Female Pre and Post work out supplement?
I am looking for a good Pre and Post work out supplement. Im just getting really confused with all of the different products out on the line. I dont want to bulk up I would rather lose the weight but with a little help with supplements for energy and recovery....and suggestions??
- ClickMasterLv 71 decade agoFavorite Answer
Dietary supplements are poorly regulated in the US. They do not have to conform to the stringent standards applied to pharmaceuticals or food products by the FDA. The result of this absence of oversight has been a scammers dream and the scammers have made the most of it. A huge and powerful supplement industry has grown up around this lack of regulation which was designed to give people the freedom to explore homeopathic or naturaopathic remedies. And, in addition to some very good quality products (which you do not need) are myriad scams. Many manufacturers buy cheap supplements from foreign countries with no regulations which contain toxins and poisons including heavy metals, pesticides, fillers, detergents, etc. Others add stimulants such as caffeine to an otherwise worthless product to provide the hapless buyer a sense that the product is doing something. Still others cut the supplement with fillers so only trace amounts get to the customer keeping their cost down so they can put more money into garish and bloated advertising which promises what they know they can’t deliver. For these and other reasons you cannot know what you’re getting when you buy a supplement.
Humans evolved without supplements by eating natural food. There is no reason why we need supplements today. Whatever your desire regarding health and fitness, if it can be accomplished, it can be accomplished without supplements. We have an abundance of good quality food and more pharmaceuticals that ever, so no adult with no special considerations needs supplements. Most supplements are purchased by people who are seeking an easy way to achieve a difficult or impossible goal while wasting their money and their hopes on supplements.
The best rule to follow when considering buying a supplement is to ask yourself if you really need it. If a supplement was not recommended by a health care professional (preferably a physician or physician’s referral), you probably don't need it. If you think you need it, you should ask yourself why? What are the reasons? And, if you find you do not have a very solid, legitimate reason for taking the supplement, you probably should avoid it. It’s not likely to do you any good and it could cause you harm.

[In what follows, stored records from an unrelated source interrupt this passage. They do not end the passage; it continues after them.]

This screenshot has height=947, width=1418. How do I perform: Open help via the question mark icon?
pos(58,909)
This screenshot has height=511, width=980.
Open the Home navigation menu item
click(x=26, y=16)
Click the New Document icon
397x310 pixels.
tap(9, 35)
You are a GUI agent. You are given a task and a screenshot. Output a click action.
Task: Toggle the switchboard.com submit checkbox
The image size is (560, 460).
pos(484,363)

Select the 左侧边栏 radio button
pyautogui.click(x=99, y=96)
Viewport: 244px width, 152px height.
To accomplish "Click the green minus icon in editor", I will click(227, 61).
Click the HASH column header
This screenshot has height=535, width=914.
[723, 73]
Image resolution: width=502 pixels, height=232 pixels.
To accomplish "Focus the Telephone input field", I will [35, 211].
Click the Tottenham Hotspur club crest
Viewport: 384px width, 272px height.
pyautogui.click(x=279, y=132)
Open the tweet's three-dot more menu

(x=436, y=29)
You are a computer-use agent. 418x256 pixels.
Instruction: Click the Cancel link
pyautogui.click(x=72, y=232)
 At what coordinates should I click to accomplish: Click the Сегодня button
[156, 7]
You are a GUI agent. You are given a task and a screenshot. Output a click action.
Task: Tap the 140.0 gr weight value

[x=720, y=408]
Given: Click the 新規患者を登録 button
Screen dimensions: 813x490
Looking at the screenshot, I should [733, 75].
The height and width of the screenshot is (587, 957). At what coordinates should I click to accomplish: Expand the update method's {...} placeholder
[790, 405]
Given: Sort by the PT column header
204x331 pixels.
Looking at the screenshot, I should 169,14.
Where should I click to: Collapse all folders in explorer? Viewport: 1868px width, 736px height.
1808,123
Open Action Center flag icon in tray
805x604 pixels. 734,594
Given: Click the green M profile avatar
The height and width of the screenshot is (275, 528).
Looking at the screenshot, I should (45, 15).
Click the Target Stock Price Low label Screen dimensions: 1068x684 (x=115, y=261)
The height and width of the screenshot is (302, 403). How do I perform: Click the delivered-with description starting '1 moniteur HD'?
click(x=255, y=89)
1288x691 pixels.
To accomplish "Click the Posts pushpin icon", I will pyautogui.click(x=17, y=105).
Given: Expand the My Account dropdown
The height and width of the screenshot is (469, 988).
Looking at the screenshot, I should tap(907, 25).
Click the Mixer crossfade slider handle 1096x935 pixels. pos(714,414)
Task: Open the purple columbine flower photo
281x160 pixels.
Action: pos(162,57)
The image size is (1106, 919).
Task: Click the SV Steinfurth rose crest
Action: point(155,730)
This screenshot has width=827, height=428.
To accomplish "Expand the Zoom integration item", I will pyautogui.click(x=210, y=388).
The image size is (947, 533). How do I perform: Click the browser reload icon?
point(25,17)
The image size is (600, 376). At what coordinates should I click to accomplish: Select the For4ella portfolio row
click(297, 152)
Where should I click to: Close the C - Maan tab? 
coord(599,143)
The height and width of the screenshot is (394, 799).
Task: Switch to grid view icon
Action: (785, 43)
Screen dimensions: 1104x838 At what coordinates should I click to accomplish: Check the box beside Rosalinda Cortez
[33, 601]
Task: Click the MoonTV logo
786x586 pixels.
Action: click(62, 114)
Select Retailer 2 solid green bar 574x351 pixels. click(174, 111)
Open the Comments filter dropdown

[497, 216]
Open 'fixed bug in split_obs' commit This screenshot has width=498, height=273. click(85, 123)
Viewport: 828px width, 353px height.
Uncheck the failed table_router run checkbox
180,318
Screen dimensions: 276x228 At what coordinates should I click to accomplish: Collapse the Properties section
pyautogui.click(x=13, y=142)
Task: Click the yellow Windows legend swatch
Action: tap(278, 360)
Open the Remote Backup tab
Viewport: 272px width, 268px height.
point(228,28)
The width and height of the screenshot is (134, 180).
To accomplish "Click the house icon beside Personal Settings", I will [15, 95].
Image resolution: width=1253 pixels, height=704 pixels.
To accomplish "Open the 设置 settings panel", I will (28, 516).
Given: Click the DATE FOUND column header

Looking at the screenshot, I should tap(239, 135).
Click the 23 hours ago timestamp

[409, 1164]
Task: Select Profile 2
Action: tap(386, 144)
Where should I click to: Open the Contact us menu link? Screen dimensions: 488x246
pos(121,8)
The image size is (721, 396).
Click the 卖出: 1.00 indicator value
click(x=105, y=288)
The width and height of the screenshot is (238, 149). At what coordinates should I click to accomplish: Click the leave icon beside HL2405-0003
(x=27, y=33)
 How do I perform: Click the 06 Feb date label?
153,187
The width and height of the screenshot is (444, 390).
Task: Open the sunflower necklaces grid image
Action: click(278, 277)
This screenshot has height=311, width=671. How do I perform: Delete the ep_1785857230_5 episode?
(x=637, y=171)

Supplement manufacturers to not have do reveal what their product contains or how much it contains. That means they can sell you trace (tiny) amounts of something such as creatine, advertise extravagant claims about what it will do for you, charge you 100 times what the product costs to market, make and distribute, and not be in violation of any US laws. That is the con man’s dream and that is why there are so many con men making fantastic claims about products which deliver nothing for an outrageous price. The sad reality is, there are more worthless products sold in the supplement market than there are worthwhile products. Caveat Emptor!
Here are some simple rules to follow regarding dietary supplements.
•If it sounds too good to be true, it probably is.
•If it claims to do what everyone has wanted done but no product ever did, watch out!!
•Buy only what has been recommended by your health care professional.
•Avoid anything making outlandish claims including testimonials by people raving about the product. Anyone can get their brother-in-law to write a positive review of a product.
•Avoid supplements advertised by wannabe celebrities with nothing to lose. People with a good reputation don’t like to advertise scams because they have something to lose.
Here are some links to help you find the truth about supplements from the people who know the most, care about your well being, and don't want to sell you anything: Your government.
- General info you can count on about dietary supplements. Use the links.
- An FDA white paper with links to supplement info. Use the links
- An A through Z listing of supplements and what you should know about them.
Be sure to Google “supplement scams” before buying. Here’s an example of what you might find.
Before buying, do your homework.
Good luck and good health!!
- 1 decade ago
Supplements do not provide anything that is not available in normal food. Throughout the day, before you workout, make sure that you eat a good amount of COMPLEX carbs (not sugar). These carbs are found in pastas, bread, and other foods like that. About 15 minutes before you exercise, eat a banana or something of that matter so you will have a decent sugar level. Doing these two things should provide you with an adequate amount of energy.
Recovery shouldn't be a problem if you are just doing cardio. Just make sure to eat good, lean sources of protein. (tuna, egg whites, ect.) Drinking milk before you go to sleep will give you casein protein (the type of protein that is used at a slower rate), and will help you maintain any muscle gains.